SILVERMAN, Circuit Judge,

dissenting:

The district court entered a preliminary forfeiture order for the full forfeiture sales proceeds, then entered a final forfeiture order reducing the amount by $87,666.80. Grossi appealed the forfeiture; the government cross-appealed the reduction. We reversed the reduction but otherwise upheld the forfeiture, and we did so as explicitly as possible: “Grossi’s forfeiture is upheld. On Grossi’s appeal, AFFIRMED; on the government’s cross-appeal, REVERSED.”

It is hard to imagine how an appellate ruling could have been any clearer or more final. There was no remand, no equivocation, no directions for further proceedings, nothing left to be resolved.
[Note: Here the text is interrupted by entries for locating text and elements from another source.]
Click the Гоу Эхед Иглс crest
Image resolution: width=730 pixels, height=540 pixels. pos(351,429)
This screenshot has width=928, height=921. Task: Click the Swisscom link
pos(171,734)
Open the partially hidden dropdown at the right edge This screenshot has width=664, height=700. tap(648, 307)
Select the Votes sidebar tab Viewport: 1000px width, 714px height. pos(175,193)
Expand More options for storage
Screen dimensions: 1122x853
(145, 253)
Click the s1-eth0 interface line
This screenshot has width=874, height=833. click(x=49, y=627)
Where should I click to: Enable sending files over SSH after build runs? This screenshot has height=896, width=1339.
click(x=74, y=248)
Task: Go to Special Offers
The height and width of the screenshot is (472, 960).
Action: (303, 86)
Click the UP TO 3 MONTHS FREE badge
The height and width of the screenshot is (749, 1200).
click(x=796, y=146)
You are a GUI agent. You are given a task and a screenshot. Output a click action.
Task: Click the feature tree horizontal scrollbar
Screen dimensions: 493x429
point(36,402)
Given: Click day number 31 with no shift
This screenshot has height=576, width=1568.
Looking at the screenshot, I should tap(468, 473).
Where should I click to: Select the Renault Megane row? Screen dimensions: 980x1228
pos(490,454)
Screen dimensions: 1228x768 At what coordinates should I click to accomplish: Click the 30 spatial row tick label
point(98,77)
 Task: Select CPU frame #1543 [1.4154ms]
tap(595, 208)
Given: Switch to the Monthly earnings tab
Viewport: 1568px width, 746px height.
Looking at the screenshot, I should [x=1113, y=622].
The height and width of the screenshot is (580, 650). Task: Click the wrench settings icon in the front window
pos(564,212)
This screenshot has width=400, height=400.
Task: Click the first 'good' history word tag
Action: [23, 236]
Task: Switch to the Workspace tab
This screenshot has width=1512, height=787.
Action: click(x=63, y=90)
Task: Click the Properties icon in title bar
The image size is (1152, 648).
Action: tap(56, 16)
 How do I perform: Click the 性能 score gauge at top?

The forfeiture was upheld, period, except that the reduction in Grossi’s favor was disallowed.

When the case returned to the district court for implementation of our mandate, and despite having lost both his appeal and the government’s cross-appeal, Grossi took another stab at getting his $87,600 reduction. As Grossi himself put it, “The Court left open the question of whether the $87,600 interest is subject to forfeiture.” That is flatly wrong. There is no such opening. When our prior panel ruled that the reduction was disallowed and the “forfeiture is upheld,” that meant that the reduction was disallowed and the forfeiture upheld. Unless matters are left open by the mandate, “the district court cannot give relief beyond the scope of that mandate.” Caldwell v. Puget Sound Elec. Apprenticeship & Training Trust, 824 F.2d 765, 767 (9th Cir.1987).

The majority says that the previous panel did not explicitly address Grossi’s present legal argument about the $87,600 reduction. Perhaps, but Grossi failed to raise it the last time around even though he could have. Grossi had every right, in responding to the government’s cross-appeal, to defend the district court’s ruling in his favor on any ground supported by the record. See United States v. Craighead, 539 F.3d 1073, 1080 n. 2 (9th Cir.2008). He could have argued in the first appeal, as he does now, that his claim to the $87,600 reduction was justified by some other legal theory supposedly supported by the evidence, but he didn’t.

The district court was clearly correct in declining to do anything other than give effect to the previous panel’s mandate. I would affirm.